Drawing on security breakdowns, architectural comparisons, and first-hand deployment experience detailed in the paper, the analysis identifies three core fault lines: the absence of standardized digital identity for agents, the expansion of attack surfaces in high-autonomy systems, and the erosion of trust when guardrails are insufficient or misaligned with real-world risk. By contrasting open, self-governed agents with more controlled enterprise implementations, the paper demonstrates that autonomy exists along a spectrum—and that risk scales in direct proportion to delegated authority when verifiable identity, programmable constraints, and auditable records are not embedded by design.

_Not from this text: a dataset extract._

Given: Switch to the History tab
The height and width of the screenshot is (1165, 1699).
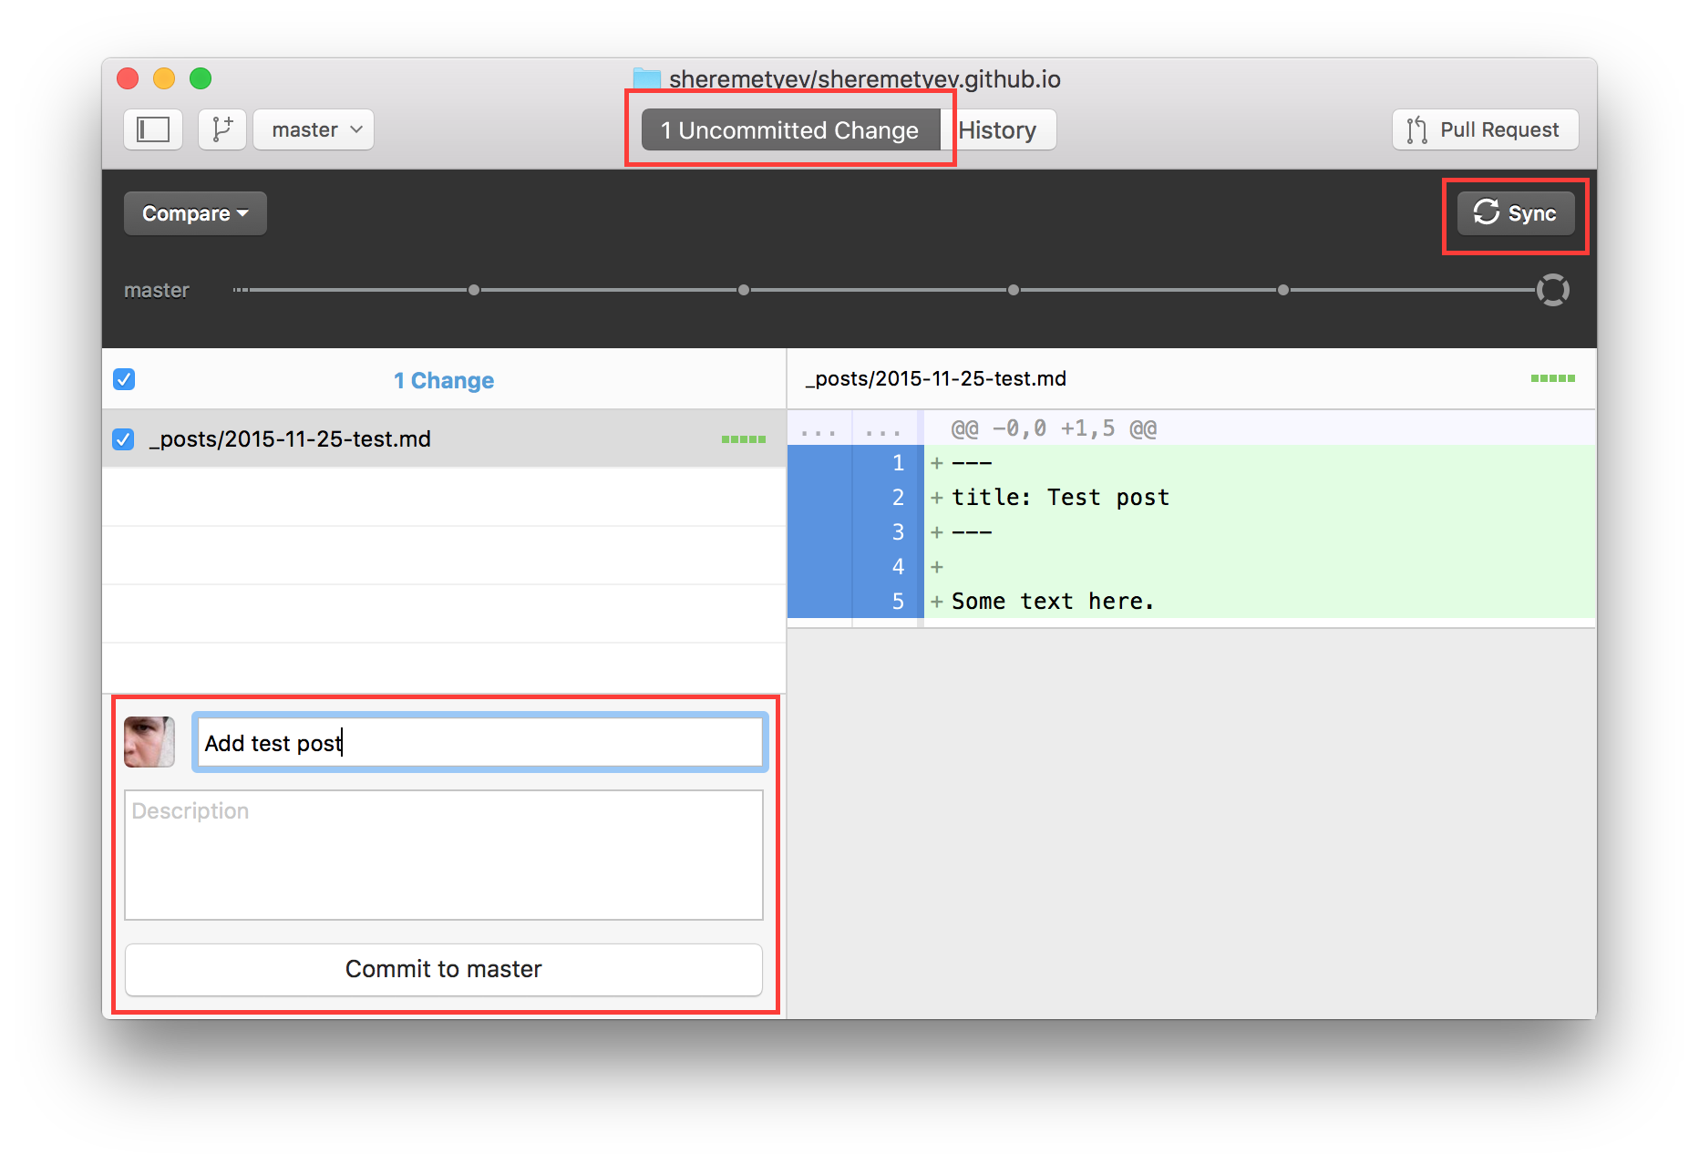Looking at the screenshot, I should (997, 130).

In response, the paper introduces an “AI First, Human Always” governance framework built on seven interdependent principles: verifiable identity by default, programmable guardrails, proof of action, least privilege and lifecycle management, inclusive-by-design infrastructure, human learning autonomy, and decoupled agency with fiduciary tethering. Together, these principles form a layered governance stack intended to move organizations from experimentation toward trusted deployment at scale. Ultimately, the paper contends that the sustainability of the agentic economy will depend less on model performance and more on institutional maturity—specifically, the systems, standards, and human judgment required to ensure that autonomous agents remain accountable to the people and organizations they represent.